そういったことを避けるために、ケースバイケースで決まる賠償金(示談金)であっても、専門家である弁護士に相談することによって、適正な金額を把握することができます。

交通事故の賠償金(示談金)の内容と種類

1.治療費及び治療に関連する費用

治療にかかった入院費や診察費、薬代、医療機関までの往復の交通費を請求できます。重篤な怪我となれば、付き添い看護費、義足・義手の購入費、自宅の改装費用なども、賠償金(示談金)として請求します。
念のため、レシートや領収書は全て取っておきましょう。

2.休業損害

事故による怪我が原因で、会社を休まざるを得なかった場合は、休業損害を請求できます。有給休暇を利用して治療を受けた場合も、休業損害として請求できます。
休業損害の請求にあたっては、サラリーマンであれば、就業先に休業損害証明書を作成してもらいます。

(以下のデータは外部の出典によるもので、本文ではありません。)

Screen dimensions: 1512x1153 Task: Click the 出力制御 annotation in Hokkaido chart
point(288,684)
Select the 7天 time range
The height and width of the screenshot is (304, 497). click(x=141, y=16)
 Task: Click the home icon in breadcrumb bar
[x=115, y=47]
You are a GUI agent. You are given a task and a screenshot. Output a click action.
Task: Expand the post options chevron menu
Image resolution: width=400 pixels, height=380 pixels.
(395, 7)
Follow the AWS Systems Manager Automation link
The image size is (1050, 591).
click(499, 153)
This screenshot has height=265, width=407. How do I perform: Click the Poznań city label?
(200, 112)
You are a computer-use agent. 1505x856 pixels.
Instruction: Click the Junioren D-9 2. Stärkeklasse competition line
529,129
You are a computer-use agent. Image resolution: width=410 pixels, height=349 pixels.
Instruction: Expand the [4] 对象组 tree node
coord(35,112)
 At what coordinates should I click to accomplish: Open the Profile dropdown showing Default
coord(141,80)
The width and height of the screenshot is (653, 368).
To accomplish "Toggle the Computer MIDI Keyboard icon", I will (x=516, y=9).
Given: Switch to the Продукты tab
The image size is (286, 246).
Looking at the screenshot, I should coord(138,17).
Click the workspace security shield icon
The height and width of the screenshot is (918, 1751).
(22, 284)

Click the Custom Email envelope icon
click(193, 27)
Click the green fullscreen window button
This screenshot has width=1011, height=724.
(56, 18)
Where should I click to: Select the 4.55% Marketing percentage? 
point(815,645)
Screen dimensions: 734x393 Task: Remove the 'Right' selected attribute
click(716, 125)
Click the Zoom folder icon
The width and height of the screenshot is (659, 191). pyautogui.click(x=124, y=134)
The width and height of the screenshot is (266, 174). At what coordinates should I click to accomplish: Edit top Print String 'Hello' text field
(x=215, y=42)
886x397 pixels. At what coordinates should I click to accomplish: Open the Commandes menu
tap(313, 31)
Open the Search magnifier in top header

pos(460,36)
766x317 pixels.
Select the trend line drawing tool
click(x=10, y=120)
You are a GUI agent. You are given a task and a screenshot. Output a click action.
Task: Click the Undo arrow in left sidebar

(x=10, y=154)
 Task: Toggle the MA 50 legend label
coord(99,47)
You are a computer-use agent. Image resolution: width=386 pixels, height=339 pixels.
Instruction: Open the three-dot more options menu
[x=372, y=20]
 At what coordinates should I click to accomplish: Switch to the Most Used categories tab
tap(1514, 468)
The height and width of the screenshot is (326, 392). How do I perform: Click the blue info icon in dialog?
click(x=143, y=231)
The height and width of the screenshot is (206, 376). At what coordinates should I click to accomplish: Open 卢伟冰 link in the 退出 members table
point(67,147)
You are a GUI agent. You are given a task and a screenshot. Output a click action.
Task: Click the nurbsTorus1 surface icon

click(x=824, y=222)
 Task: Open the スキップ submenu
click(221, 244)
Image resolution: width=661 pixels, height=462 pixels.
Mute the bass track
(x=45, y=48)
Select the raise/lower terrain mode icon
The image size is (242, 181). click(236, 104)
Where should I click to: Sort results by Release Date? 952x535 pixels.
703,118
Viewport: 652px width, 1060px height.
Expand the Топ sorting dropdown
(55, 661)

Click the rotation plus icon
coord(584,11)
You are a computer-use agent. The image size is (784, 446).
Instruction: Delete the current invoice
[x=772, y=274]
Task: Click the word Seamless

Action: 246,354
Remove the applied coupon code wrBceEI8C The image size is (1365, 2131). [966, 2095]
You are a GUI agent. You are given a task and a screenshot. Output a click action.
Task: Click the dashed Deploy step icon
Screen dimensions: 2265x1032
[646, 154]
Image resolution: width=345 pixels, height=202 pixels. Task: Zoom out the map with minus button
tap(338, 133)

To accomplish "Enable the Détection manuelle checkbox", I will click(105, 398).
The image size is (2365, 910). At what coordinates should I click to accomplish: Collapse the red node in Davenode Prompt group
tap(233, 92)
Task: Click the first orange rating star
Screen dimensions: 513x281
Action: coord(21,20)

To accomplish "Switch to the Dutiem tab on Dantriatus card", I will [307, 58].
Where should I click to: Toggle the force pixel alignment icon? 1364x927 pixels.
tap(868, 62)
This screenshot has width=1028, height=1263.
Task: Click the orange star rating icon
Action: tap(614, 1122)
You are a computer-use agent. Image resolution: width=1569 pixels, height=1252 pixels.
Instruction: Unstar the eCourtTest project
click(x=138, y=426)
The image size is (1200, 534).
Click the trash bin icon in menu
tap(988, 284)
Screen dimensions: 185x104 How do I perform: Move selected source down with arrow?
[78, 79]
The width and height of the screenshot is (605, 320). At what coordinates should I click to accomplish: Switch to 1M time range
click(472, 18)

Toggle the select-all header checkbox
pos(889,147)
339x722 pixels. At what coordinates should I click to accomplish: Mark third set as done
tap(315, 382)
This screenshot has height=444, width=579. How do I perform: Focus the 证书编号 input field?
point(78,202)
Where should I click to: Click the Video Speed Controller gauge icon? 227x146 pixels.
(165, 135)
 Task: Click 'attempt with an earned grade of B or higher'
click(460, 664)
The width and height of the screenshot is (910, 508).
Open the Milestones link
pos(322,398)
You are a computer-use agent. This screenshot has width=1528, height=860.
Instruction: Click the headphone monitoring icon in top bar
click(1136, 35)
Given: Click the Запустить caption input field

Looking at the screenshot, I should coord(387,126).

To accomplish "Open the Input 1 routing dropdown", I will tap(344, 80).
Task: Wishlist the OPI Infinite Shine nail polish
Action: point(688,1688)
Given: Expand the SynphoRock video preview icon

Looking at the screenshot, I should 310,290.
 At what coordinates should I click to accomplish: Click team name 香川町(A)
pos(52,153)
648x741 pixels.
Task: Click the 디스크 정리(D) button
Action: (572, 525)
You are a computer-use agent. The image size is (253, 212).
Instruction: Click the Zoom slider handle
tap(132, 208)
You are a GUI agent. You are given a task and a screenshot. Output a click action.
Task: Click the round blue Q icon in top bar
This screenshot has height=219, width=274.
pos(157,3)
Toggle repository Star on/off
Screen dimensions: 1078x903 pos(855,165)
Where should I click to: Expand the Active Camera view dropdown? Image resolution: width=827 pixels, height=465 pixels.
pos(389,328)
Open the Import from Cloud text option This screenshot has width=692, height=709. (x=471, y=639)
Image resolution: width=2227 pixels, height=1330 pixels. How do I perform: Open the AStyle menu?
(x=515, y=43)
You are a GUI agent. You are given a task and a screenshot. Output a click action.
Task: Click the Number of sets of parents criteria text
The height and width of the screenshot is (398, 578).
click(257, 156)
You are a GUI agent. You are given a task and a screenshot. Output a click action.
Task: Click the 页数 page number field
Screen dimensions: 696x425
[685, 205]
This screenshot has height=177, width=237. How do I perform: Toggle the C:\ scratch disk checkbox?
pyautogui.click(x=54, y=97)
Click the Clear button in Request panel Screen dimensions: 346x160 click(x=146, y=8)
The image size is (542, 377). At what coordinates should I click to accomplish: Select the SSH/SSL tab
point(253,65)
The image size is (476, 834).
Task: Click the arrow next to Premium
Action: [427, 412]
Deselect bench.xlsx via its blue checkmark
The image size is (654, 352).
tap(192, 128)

休業損害証明書には、事故前直近3ヵ月の給与も記載してもらい、1日あたりの賃金を算出します。1日あたりの賃金の算出にあたっては、暦日で算出するのか実稼働日数で算出するかによって、休業損害の金額が異なってくることが多いため、注意が必要です。
自営業者の場合は、確定申告関係書類から算出します。
主婦の場合は、賃金センサスを用いて主婦休損を請求することになります。

3.逸失利益

交通事故で、死亡や後遺障害を負うことで失った収入(保障)です。
事故前年の収入、労働能力喪失率、労働能力喪失年数で計算して算出します。労働能力喪失年数及び労働能力喪失率は、認定された後遺障害等級に応じて異なります。
このことからも後遺障害申請は極めて重要となります。

例えば、42歳、年収370万円の被害者がむち打ちで後遺障害別表Ⅱの14級9号の認定を受けた場合の逸失利益は、裁判(弁護士)基準ですと、労働能力喪失年数は5年ですので、5年に対応するライプニッツ係数4.3295を用いて計算すると、

370万円×5%(労働能力喪失率)×4.3295=80万0958円

となります。

4.慰謝料

・入通院慰謝料

事故で負った傷害を治療するために、医療機関に入通院している期間に応じて認められる慰謝料です。
入院期間と通院期間によって、金額が決まります。
自賠責保険基準よりも任意保険基準、更に任意保険基準よりも裁判基準の方が高額な慰謝料になっています。
ただし、同じ通院期間であっても、怪我や治療状況によっては金額が異なるため、注意が必要です。

・後遺障害慰謝料

後遺障害は、残存する障害の程度によって、1級から14級まで、等級が定められています。
例えば、一番軽度の第14級の後遺障害慰謝料は、自賠責保険基準だと32万円であるところ、裁判基準では110万円となり、3倍以上の開きがあります。

そのため、後遺障害等級が認定された場合は、弁護士に相談する方がいいでしょう。

・死亡慰謝料

事故で死亡した場合は、死亡慰謝料を請求することになりますが、死亡前に治療を受けていた場合は、その治療期間の慰謝料も併せて請求することになります。
事故で亡くなった方の遺族も、損害賠償を請求することになります。